By Anya Ferring
Made in America is a movement that has not only been embraced by the fashion industry, but by other manufacturers as well. New generations of companies are making higher-end products not only in clothing, but in everything from eyewear, watches and furniture. This can only beg the question whether the current movement is here to stay, and whether its current success can lead to a revival of American manufacturing on a larger scale.
The scale of garment manufacturing in the United States had already begun to dwindle since long before numerous free trade agreements were put into effect. Leading up the 1990s, many factories had already begun to downsize in response to consumers demanding cheaper products and employers resisting rising labor costs and unions. When free trade agreement NAFTA was passed in 1994, 4.5 million American jobs were lost as companies began to permanently move all manufacturing operations off shore. Companies that been using highly skilled American workers for years went to training workers overseas that had never even used an industrial sewing machine before.
Many politicians have alluded to promising to bring back American manufacturing jobs, but few have addressed what this new era in American manufacturing would look like, or what it would actually take. Given the current infrastructure and lack of workforce, which has been untrained and out-of-date since the 1990s compared to the rest of the manufacturing world, going back to the same golden age of American manufacturing seems unlikely.
However, the companies that are committed to U.S.-based manufacturing understand this and have been laying the groundwork for years now based on a new era of American manufacturing, one that is not modeled on the factories of the past, but looking towards new, innovative approaches to production that minimize waste and generate more efficiency to compete in cost and pace of their overseas counterparts. Their dedication is not to a notion nationalism, but because they believe that innovation is truly possible within the United States.
Many tech-savvy startups and high quality clothing brands are choosing to manufacture stateside, and their reasons for going local have nothing to do with patriotism. They are primarily searching for better ways to create higher quality products more efficiently and deliver them faster to their customers. Competitors overseas often deal with a slew of hurdles when faced with these challenges: first off minimums are higher, which can often lead to more generic and lower quality product. Materials must also be sourced overseas, as well as all prototypes approved and developed within a long-distance process that often incurs not only costly shipments back-and-forth, but also unnecessary time delays caused by language or email misunderstandings. When working locally with vendors, companies can discuss in real time the issues and goals of their product, and also catch problems sooner as they arise in the development process, and not at the end of the supply chain after inventory has already been shipped to warehouses or even customers directly. Of course, quality comes at a price. The problem is, most Americans are now addicted to cheap products, especially when it comes to clothing.

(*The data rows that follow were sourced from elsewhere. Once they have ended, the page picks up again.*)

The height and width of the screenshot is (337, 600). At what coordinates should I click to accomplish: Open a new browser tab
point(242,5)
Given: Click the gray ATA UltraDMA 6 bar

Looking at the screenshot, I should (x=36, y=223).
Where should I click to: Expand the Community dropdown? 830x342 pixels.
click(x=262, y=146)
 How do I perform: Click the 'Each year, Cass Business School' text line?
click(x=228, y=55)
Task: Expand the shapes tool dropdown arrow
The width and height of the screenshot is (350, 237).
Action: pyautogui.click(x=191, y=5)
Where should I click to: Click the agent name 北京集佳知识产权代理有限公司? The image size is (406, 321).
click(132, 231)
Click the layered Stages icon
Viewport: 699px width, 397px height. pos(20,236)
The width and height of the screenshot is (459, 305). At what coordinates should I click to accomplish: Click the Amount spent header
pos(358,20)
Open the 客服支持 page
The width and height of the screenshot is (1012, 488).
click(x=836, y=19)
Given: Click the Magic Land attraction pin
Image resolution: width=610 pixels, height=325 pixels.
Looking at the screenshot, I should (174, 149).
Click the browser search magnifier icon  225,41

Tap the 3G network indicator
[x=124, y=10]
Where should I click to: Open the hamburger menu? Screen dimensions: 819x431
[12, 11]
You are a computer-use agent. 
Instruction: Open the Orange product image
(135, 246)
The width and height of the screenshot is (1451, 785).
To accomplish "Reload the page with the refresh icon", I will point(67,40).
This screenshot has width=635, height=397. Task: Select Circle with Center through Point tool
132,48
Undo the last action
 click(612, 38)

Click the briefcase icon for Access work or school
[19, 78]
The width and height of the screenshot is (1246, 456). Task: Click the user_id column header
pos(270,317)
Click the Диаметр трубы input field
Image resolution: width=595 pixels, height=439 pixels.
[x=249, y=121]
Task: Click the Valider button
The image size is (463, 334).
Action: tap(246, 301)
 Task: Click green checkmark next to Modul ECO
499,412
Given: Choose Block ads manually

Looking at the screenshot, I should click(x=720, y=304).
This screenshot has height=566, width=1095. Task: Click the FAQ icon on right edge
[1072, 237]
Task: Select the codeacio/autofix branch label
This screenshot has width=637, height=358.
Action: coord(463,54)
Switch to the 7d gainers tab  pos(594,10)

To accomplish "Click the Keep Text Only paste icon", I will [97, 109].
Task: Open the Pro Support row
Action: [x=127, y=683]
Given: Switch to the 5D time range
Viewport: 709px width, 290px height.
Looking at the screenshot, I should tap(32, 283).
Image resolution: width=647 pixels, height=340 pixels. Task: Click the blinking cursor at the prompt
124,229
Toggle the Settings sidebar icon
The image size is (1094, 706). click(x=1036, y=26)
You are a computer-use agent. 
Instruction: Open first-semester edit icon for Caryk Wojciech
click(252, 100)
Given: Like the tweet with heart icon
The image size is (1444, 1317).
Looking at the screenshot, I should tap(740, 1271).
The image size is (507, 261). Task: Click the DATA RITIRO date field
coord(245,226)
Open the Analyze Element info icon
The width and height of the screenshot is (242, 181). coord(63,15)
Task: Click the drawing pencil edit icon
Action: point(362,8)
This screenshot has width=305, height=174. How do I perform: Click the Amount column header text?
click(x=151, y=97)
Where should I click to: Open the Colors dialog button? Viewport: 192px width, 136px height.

Many companies like American Giant pride themselves on a rigorous R&D process, where each product goes through many rounds of prototyping to make sure that it is an improvement on what already exists on the market. Even if it costs more than its overseas counterpart, the idea is that it will last longer and be of higher quality. According to American Giant founder Bayard Winthrop in a recent article in Fast Company Magazine, “We’re in the business of trying to change consumer behavior. We’re not trying to bring prices down to Made in China prices, but when you consider the quality we’re offering, we think we have a very strong value proposition for the consumer. I think consumers are getting tired of buying low-end, poorly-made fast fashion: They’re disillusioned from seeing one thing after another fall apart on them.” The question remains, however, whether these companies’ products will remain niche or will appeal to a broader customer base over time, allowing them to expand their scale and workforce.